● Given passage:
*** Block opens ***
Hot spots in bioplasma bodies are therefore expected to radiate high-energy dark photons. Photons are elementary particles with energy and movement; but they don’t have mass or electrical charge.
As shown by Maxwell, they are just electric fields travelling through space.
Charged particles (electrons, protons, and neutrons) in an ionised environment tend to follow magnetic field lines.
Suppose the particle’s path is at an angle, i.e., neither parallel nor perpendicular to the magnetic field lines. In that case, the particle will spiral around the magnetic field lines using a helical path.
When the particles plunge, they collide with other particles in the void, generating a light phenomenon similar to the auroras in the atmosphere at Earth’s magnetic poles.
This process will generate a helical path with a cone shape when viewed from the side, where the peak of the cone meets the surface of the denser bioplasma body.
Since many particles are streaming down into the bioplasma body, taking slightly different trajectories, smaller vortexes can also appear within a larger vortex.
Experimental meta physicist Barbara Brennan, like many other metaphysicists, has observed vortexes within the human energy field or bioplasma body. In Yoga literature, these are called “chakras” or wheels. Within each vortex, there are also small rotating vortexes spinning at very high rates – as observed by Brennan.
Scientists at Jiao Tong University in Shanghai have shown that “subtle energy” has the properties of an electromagnetic current when flowing through acupuncture meridians but takes on the properties of coherent particle streams, similar to laser light when projected out from the body through the hands of master Qigong healers who cure diseases by beaming their energy into the patient’s body.
There are important vortexes (or “chakras”) on the palms of the hands (of the subtle body within the void). Jets or directed beams of light have been seen in photographs taken during events where subtle energetic practices take place (for example, Reiki, Qigong, and Christian “Praise and Worship” sessions). There are also Hindu, Taoist, Buddhist, and Christian images (produced centuries ago) showing jets of light issuing out from the palms of saints or deities. One of the seers of the Fatima apparitions of “Mary” in 1919, “Lucia,” revealed that during one of the apparitions, “Mary” opened her hands and “rays of light from them seemed to penetrate the earth…”.
What shape is a chakra?
As previously described a chakra has a cone shape when viewed from the side, as in the image on the right below, with the peak of the cone meeting the surface of the bioplasma body.
Dynamically, this can be described as a vortex.
The outer area spins in an anti-clock direction usually. The inner area spins in the opposite direction.
In 2011 I had a teacher who drew chakra portraits. The image on the left shows a drawing of a chakra in Photoshop, how she sees it. As you can see it has a shape of a sphere or
a ball when viewed from the front.
How many chakras are in the body?
There are 114 chakras, 112 reside within the body and the other two are outside the body. There are seven major, 24 minor and 86 micro chakras.
We are mostly familiar with seven major chakras: base, sacrum, solar plexus, heart, throat, third eye and the crown chakras.
Amongst minor chakras are chakras in the soles of your feet, above your eyes, back of the knees, in your palms and in your liver, spleen, stomach and so on.
What is chakra colour?
Chakras are made up of pure energy, therefore the energy that chakras emit combines all the colours of a visible colour spectrum. The markings of a particular chakra colour are universal and it reflect the elements that each chakra are linked to.
For example base chakra, “Muladhara” means root, and is associated with the earth element and red colour.
There’s so much more to chakras. Nippun Sharmaafrom, a meditation teacher from my Facebook groups says:
“If we talk about chakras, we have to first understand the five elements and five senses linked and the three Gunas. Once we understand that, then comes the five koshas and the chakras and Aura. ”
We will explore these in detail in the blog posts that follow.
*** Block closes ***
● Dataset extract:
*** Block opens ***
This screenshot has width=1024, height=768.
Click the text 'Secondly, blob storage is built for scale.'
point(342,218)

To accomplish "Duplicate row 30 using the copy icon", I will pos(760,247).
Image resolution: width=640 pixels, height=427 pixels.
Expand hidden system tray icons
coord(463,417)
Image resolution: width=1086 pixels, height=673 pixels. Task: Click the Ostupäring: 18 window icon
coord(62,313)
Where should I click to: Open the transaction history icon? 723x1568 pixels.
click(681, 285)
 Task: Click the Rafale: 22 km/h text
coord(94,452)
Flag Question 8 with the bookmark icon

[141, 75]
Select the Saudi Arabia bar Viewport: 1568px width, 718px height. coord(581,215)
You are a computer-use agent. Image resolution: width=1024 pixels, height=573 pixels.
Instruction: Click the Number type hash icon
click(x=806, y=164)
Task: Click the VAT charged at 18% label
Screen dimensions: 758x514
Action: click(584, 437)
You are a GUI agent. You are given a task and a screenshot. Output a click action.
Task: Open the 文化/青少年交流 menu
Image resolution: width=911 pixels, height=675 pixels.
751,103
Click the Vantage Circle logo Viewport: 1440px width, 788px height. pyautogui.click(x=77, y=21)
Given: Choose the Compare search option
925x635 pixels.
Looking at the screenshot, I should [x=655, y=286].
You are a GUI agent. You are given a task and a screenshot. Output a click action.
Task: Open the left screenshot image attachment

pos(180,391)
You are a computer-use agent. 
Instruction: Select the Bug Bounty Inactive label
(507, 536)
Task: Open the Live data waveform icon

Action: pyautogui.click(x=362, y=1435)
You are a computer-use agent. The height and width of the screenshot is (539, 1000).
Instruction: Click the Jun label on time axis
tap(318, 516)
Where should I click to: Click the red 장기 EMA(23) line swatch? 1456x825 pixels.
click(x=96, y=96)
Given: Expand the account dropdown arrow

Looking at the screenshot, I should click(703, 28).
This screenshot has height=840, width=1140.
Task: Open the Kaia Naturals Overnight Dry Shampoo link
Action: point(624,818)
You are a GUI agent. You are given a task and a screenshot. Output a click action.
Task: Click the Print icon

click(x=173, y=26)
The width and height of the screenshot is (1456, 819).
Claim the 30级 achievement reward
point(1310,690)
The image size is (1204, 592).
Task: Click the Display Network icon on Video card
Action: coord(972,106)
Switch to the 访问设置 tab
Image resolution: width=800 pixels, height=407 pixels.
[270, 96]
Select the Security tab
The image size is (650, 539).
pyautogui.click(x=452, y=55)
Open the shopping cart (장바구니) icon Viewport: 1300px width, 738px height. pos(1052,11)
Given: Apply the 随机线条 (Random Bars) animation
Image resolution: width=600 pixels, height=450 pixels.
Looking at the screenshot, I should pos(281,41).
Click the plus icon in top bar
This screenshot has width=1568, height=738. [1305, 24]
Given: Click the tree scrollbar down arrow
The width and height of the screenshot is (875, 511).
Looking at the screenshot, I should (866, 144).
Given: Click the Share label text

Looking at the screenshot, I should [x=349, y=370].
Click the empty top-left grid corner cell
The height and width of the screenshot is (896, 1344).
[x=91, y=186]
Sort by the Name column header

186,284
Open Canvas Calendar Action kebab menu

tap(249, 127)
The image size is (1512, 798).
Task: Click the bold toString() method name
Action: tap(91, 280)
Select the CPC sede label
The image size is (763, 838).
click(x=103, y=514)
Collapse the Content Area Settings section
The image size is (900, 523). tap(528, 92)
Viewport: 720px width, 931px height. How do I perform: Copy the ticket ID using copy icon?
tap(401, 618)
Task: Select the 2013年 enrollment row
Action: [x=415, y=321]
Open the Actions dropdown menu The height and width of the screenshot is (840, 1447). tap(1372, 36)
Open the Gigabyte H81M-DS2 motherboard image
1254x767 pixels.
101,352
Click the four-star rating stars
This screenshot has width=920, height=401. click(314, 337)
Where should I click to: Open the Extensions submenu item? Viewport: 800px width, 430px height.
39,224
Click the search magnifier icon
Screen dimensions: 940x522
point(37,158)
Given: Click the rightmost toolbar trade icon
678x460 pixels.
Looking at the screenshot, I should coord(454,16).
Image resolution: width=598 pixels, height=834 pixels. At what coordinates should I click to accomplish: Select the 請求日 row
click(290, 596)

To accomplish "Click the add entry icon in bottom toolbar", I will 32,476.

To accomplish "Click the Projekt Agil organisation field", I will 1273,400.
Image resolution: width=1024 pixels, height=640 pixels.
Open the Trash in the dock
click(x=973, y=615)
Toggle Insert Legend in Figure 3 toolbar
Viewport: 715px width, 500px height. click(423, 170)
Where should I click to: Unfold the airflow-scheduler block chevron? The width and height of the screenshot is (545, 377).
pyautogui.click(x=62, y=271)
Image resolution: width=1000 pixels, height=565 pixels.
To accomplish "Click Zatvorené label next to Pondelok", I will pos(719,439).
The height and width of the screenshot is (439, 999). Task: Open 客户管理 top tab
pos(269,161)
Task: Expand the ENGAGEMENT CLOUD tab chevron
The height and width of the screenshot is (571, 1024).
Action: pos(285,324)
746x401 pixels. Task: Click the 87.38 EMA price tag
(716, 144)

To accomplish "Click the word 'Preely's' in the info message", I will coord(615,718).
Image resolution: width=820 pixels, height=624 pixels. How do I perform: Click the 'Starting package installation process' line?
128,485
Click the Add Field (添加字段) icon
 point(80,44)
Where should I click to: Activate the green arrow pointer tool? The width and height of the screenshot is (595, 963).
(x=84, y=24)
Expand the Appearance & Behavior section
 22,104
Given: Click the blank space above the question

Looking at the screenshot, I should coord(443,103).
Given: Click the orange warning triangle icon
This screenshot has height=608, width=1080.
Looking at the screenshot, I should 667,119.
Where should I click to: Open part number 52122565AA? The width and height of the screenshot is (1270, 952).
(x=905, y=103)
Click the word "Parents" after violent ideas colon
*** Block closes ***
● Prompt A:
Answer these from the chakra passage, one line each:
(i) How many chakras are there in all?
(ii) Which element is the base chakra associated with?
(iii) At which university did scientists study "subtle energy" flowing through acupuncture meridians?
● Prompt B: From the chakra passage, return the stretch from "Amongst minor chakras" through "stomach and so on.", copied word for word.
● Prompt C: List the seven major chakras that the chakra passage names.

● Task solution A:
(i) 114
(ii) Earth
(iii) Jiao Tong University in Shanghai

● Task solution B:
Amongst minor chakras are chakras in the soles of your feet, above your eyes, back of the knees, in your palms and in your liver, spleen, stomach and so on.

● Task solution C: base, sacrum, solar plexus, heart, throat, third eye, crown